_SOURCE TEXT_
:::

Haroldwilson · 30/08/2024 06:50

This is your brain saying 'something terrible nearly happened there and you must learn a lesson of what went wrong so it doesn't happen again' but it wasn't your fault, bad things just happen sometimes and in this case there was no harm.

It's really hard to live with the reality that there's no guarantee things will be ok all the time, and it's random and out of our hands. It's much more reassuring to think it must be our own fault as then it's under our control.

Try some therapy, I imagine you'd start talking about it then have a good bawl and let out some of the trauma you've been holding.

BananaGrapeMelon · 30/08/2024 06:52

My brother was hit by a car when he was a couple of years older than that. He's now a healthy 51 year old!

LostittoBostik · 30/08/2024 07:03

My DD is 7 and she had to be admitted to hospital at 3 weeks old due to a severe belly button infection. I still feel like the most useless parent ever. It's a trauma response, to help you as a parent be hyper vigilant to risk. Therapy will help.

sixtiesbaby88 · 30/08/2024 07:13

Slightly off track but this is why you shouldn't really wave people, esp children across a road. It really wasn't your fault OP, I can imagine it was awful for you

napody · 30/08/2024 07:18

sixtiesbaby88 · 30/08/2024 07:13

Slightly off track but this is why you shouldn't really wave people, esp children across a road. It really wasn't your fault OP, I can imagine it was awful for you

Totally agree with this- my daughter is starting walking to school without an adult next week and it's the number one thing I've drummed into her 'just because someone waves you across, doesn't mean you have to do it! If you're not sure the road is clear, wave THEM on!'. It's hard as kids are so programmed to obey adults!

:::

_WORK TASK_
Pick up the forum thread about a parent's guilt over a child and a road, and continue it after its last sentence.

:::

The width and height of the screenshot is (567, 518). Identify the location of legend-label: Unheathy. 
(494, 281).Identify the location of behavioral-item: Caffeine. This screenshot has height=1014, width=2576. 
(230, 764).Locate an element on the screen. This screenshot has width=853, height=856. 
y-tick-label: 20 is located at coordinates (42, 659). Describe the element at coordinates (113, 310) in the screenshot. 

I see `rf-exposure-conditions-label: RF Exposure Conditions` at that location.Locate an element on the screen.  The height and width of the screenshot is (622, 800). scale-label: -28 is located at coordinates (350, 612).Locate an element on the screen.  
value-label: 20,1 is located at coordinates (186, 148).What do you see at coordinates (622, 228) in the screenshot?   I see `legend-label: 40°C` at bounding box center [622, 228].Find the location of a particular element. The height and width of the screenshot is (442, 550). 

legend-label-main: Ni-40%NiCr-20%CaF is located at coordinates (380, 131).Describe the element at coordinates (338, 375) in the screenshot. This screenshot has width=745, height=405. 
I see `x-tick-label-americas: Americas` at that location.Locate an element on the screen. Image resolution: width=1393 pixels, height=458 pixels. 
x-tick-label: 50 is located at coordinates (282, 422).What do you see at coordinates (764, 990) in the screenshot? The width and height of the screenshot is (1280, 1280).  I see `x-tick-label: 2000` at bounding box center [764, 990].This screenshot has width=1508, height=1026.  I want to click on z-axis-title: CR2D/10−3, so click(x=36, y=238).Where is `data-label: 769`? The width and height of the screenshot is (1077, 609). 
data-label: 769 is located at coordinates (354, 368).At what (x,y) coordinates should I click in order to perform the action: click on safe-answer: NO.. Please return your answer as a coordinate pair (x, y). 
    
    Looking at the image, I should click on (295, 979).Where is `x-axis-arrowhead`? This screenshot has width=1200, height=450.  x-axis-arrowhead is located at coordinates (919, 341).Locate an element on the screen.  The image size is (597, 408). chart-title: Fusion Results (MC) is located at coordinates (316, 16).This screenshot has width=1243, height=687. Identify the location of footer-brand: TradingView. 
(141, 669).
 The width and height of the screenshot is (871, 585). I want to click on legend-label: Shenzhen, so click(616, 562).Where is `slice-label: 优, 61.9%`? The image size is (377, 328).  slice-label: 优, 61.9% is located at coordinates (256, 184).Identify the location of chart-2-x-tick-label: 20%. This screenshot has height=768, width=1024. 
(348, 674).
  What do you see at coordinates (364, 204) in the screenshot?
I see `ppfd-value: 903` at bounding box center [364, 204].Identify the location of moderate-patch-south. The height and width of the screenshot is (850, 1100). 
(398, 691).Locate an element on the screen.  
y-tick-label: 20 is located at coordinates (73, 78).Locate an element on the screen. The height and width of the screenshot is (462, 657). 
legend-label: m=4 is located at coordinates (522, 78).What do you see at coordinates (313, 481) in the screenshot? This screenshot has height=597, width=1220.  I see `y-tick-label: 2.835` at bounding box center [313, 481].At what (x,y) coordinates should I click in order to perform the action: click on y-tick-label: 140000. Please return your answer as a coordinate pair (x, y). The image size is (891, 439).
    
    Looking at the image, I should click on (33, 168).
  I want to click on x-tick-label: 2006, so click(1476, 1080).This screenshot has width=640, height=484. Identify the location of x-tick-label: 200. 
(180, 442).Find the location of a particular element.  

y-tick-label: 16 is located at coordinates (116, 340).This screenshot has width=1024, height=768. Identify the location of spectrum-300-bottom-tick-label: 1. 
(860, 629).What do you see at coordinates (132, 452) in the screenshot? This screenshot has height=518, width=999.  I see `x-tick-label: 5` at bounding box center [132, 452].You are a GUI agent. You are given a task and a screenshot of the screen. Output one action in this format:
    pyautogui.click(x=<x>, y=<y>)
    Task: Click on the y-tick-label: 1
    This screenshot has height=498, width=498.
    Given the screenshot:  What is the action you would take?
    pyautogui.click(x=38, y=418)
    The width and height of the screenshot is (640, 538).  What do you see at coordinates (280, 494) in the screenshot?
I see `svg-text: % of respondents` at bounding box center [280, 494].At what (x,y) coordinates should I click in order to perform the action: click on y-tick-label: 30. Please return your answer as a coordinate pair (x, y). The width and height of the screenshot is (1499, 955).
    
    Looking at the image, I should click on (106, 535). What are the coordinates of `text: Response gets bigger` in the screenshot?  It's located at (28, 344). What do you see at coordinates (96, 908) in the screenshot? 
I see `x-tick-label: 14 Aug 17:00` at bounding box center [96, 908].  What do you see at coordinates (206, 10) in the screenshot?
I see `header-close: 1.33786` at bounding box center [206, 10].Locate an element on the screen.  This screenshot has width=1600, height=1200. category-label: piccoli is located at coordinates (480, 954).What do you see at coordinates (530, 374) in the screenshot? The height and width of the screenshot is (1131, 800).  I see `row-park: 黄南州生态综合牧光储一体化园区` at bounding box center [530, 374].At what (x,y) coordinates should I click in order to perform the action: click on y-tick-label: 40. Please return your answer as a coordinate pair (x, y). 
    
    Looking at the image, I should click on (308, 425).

:::

_WRITTEN ANSWER_
greengreyblue · 30/08/2024 07:22

Drivers who do this are not helping kids. I see it all the time and the kids just step out as pp says, they are polite and do what an adult says.
OP it was an accident but try to speak to a counsellor- talking therapy.

ItsAShame2 · 30/08/2024 07:50

It wasn’t your fault - it was the driver who stopped for him’s unintentional fault. This almost happened to me once - I stopped for a kid who was nervous crossing the road and I thought I was the only moving car on the street. A car raced down behind me and started to go around me at speed (street next to the school!!) I tell you I was horrified when I saw them racing up in my rear view mirror and realised they were not going to stop behind me - I imagined this kids life flashing before my eyes. I think I managed to get him to stop walking infront of my by beeping my horn loudly. I was very shaken as was the kid - I learnt the lesson that day and now I never stop for kids alone trying to cross the road. They are too small coming out onto a road for other cars to see them coming out behind a car and they don’t have to road awareness to check the other lane.
Not your fault at all

Aparecium · 30/08/2024 08:45

I posted this on a similar thread recently:

Years ago I accidentally shut my toddler's fingers in a door that locked behind us. It was truly hideous, yet I'm not going to give any more info because I don't want to come across as finding excuses or mitigation. It happened. I did it. I felt dreadfully guilty at the time. But I also know that I did my best in looking after my child throughout the incident and after. And that I did a good job.

It's never been a secret in the family. There are plenty of photos with the dc's hand bandaged. The dc recovered fully, and the story of how mum trapped their fingers became part of our family legend. Through that openness and acceptance the horrible, distressing memory has been completely detoxified.

Own what happened. Accept it. Recognise that you are still a good enough mother. And move on.

I think it's much harder for you because so much time has passed that your distress has become deeply ingrained. You can't just own it and move on. I agree that some talking therapy would help. But can you see that none of us judge you? We all recognise that such accidents and such emotions are a normal post of parenting.

Aparecium · 30/08/2024 08:48

And can I just add that you (unlike me) were not the cause of the accident. You actively tried to prevent it. Hold on to that thought.